Optics: measuring and testing – Of light reflection
Reexamination Certificate
2001-07-20
2003-11-11
Pyo, Kevin (Department: 2877)
Optics: measuring and testing
Of light reflection
C250S23700G
Reexamination Certificate
active
06646744
ABSTRACT:
The present invention relates to the formation and manufacturing of diffractive optical input and output grating couplers in surface plasmon resonance (SPR) sensor chips. The SPR sensor chips are being employed in optical bio-/chemical sensor systems, where the function of the SPR sensor chips is to measure bio-/chemical compounds in liquids or in gasses.

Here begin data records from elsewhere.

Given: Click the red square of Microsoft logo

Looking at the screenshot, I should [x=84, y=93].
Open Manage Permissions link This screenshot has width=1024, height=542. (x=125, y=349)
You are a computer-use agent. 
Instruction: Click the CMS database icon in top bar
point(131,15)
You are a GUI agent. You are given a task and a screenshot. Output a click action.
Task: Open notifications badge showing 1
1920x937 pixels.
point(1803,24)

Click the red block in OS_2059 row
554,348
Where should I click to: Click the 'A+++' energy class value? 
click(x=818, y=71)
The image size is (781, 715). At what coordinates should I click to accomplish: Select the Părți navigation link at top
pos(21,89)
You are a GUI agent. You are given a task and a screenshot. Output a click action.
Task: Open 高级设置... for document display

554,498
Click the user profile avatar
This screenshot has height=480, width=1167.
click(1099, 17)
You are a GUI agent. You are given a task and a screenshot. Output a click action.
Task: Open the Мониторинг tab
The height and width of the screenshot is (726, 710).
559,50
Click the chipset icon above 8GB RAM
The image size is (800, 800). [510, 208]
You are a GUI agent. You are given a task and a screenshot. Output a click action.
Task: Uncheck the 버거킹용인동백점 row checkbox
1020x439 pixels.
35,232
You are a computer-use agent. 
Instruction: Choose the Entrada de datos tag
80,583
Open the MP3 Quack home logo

In surface plasmon resonance (SPR) sensors, it is important to have an efficient and reliable coupling without critical alignment between the following three components: 1) the light source (LS); 2) the sensing domain (SD), and 3) the optical detector (OD). The SD is defined as the region where interaction between the light and the surface plasmon occurs. It comprises an SPR metal film (typically a few tenths of nanometers) and a superstrate of one or more bio-/chemically active sensing areas. The optical coupling between the LS and the SD can be defined as the input coupling (IC) and the optical coupling between the SD and the optical detector can be defined as the output coupling (OC).
SPR sensors can be divided into three main concepts (A, B and C) according to the integration between the 5 components as defined above, LS, SD, OD, IC and OC. A is the discrete concept, where all 5 components are separated mechanically and the IC and the OC are achieved by means of optical components such as lenses, mirrors, optical fibres, and filters or diffractive optical elements (DOEs). B is the sensor chip concept, where the OD and the IC and OC are integrated in an SPR sensor chip and the optoelectronic components LS and OD are either discrete components and may be mounted on the same electrical circuit board, or they may be integrated on the same optoelectronic chip. C is the integrated optics sensor concept, where all 5 components are integrated on the same chip.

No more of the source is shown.